In order to provide greater clarity and ensure better alignment with arrangements in the rest of the UK, we recommend that Northern Ireland should be designated as an electoral region for future UK-wide referendums.
It is expected that the outcome of the referendum will mean that the UK will no longer hold elections to the European Parliament, and that this regional structure will therefore no longer have a statutory basis.
Given that the structure in place for this referendum worked so effectively to deliver a significant national poll, there would be a risk introduced to the delivery of any future national referendum, potentially with a shorter time period in which to prepare for it, if this structure or something similar (potentially non-statutory) were not to be retained.
We are satisfied that the Chair of the Electoral Commission was the most appropriate person to act as the Chief Counting Officer for this referendum. This will be reviewed by the Commission before each UK-wide referendum to be held under PPERA in future.
We commissioned two academics to carry out a separate, independent evaluation of the role of the CCO and the Electoral Commission and their approach to the management of the poll, which has been published on our website. Feedback from RCOs and COs was very positive about the role of the CCO and the Electoral Commission in the management and delivery of the referendum.
For referendums which take place only in Scotland or Wales, we recognise that the Chair of the Electoral Commission may not be the most appropriate person to act as the Chief Counting Officer. For example, the Convener of the Electoral Management Board for Scotland was the Chief Counting Officer for the 2014 Scottish independence referendum. For referendums which take place only in Northern Ireland, PPERA specifies that the Chief Electoral Officer for Northern Ireland would be the Chief Counting Officer.
There were a number of administrative issues which affected a proportionately small number of voters at the EU referendum. The technical problems experienced by the Government’s voter registration website from 10.15pm on Tuesday 7 June were not resolved until around the time of the deadline for registering to vote in the referendum at midnight. This led to the decision to extend the deadline for registration until midnight on Thursday 9 June.
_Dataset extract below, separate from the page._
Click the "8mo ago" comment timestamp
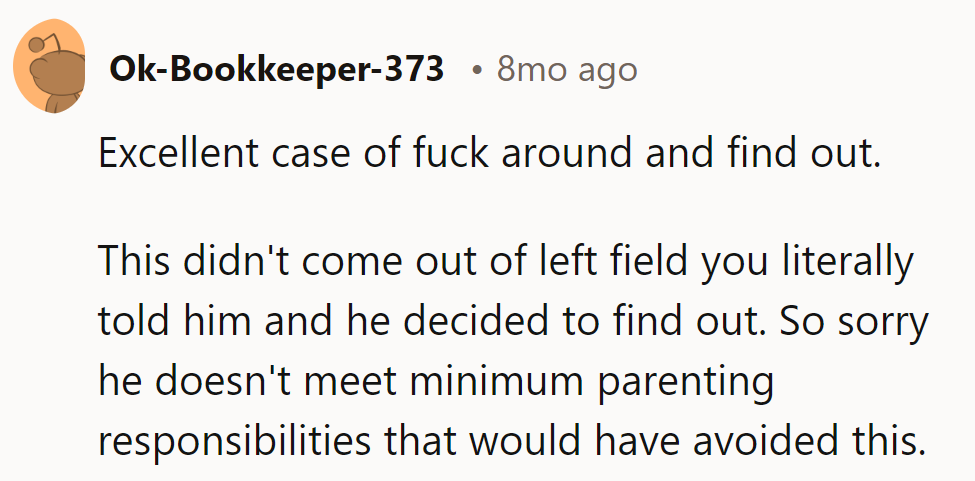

The Government should publish the independent assessment of what happened as quickly as possible to ensure that the website is able to cope with stress caused by significantly high traffic in advance of future polls. Additionally, introducing the ability for electors to check online whether they are correctly registered before submitting their application would assist the situation by reducing the number of duplicate applications.
The current electoral timetable, with the voter registration deadline set as it is, continues to present particular challenges in terms of ensuring the timely delivery and return of overseas postal votes, which of course will vary between countries. The UK Government’s proposed Votes for Life Bill (which will scrap the current 15 year time
limit on the voting rights of British citizens living overseas for UK parliamentary elections) is likely to increase the pressure on the postal voting timetable, which is already more compressed compared to a referendum. It highlights the need for the UK Government to work with the Commission and others to identify changes to improve access to the voting process for overseas electors. Any changes requiring legislation should be included in the Votes for Life Bill to ensure a coordinated approach.
Other issues related to the receipt of poll cards and postal votes by ineligible electors; and concerns about the use of pencils to mark ballot papers.